В закрытой части иерусалимского храма (в Святилище) находился золотой семисвечник, но его никто из находящихся вовне не видел. Семисвечник заповедал Моисею Господь: «Объяви Аарону и скажи ему: когда ты будешь зажигать лампады, то на передней стороне светильника должны гореть семь лампад. Аарон так и сделал: на передней стороне светильника зажег лампады его, как повелел Господь Моисею» (Числ. 5: 2–3). В первом иерусалимском храме, построенном Соломоном, фигурирует число 5, но не в описании светильника, а в композиционном решении дверной конфигурации: «для входа в давир сделал двери из масличного дерева, с пятиугольными косяками» (3 Цар. 6: 31).

Возле самого храма находился единственный источник света, способный привести в трепет, – громадный костер перед Жертвенником, на котором жарились туши жертвенных животных. Пламя этого костра было настолько высоко, что освещало весь храм. Этот костер никогда не гас, он поддерживался денно и нощно, и даже грозы и ливень не в силах были погасить его.

- Извлечённые данные:
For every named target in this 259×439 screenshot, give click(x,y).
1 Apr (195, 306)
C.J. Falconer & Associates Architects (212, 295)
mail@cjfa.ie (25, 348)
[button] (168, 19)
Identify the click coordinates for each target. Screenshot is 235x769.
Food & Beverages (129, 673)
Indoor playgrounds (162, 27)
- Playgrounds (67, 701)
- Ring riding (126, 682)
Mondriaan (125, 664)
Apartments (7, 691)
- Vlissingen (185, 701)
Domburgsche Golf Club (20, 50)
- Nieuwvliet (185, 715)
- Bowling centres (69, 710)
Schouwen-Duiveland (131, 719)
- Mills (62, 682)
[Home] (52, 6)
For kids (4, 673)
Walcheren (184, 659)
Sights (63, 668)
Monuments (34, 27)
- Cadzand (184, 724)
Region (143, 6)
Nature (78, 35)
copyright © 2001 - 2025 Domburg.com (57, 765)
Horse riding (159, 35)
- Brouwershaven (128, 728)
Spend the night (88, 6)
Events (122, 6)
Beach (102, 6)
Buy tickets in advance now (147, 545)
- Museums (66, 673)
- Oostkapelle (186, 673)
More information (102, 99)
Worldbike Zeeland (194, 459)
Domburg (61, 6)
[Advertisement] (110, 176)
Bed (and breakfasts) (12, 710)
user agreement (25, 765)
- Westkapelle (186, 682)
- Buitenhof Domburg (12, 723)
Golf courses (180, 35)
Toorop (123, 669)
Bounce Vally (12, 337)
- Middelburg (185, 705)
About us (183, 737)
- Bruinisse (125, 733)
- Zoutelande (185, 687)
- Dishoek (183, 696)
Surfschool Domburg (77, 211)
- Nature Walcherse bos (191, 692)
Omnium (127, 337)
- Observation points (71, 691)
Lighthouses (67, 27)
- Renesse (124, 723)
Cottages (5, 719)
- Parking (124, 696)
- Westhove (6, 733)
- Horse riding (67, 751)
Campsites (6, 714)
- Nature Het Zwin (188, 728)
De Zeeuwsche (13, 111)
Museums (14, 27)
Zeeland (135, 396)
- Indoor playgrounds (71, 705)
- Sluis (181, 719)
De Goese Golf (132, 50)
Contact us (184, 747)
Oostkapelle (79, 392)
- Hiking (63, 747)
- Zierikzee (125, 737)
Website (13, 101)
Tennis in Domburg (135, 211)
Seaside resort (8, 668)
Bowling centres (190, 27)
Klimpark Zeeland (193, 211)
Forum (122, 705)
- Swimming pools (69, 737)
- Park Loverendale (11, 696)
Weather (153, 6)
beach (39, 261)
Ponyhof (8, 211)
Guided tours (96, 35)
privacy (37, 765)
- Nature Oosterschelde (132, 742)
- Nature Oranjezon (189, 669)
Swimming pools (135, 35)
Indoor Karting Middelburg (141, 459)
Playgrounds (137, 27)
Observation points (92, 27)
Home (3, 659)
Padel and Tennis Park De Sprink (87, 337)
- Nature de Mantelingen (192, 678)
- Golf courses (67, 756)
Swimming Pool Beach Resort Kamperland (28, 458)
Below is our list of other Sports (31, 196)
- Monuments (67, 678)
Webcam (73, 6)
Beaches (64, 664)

- Задание:
Ответьте по тексту об иерусалимском храме:
(а) Сколько лампад должно было гореть на передней стороне светильника?
(б) Из какого дерева были сделаны двери для входа в давир?
(в) Что жарилось на костре перед Жертвенником?

- Ответ:
(а) Семь.
(б) Из масличного дерева.
(в) Туши жертвенных животных.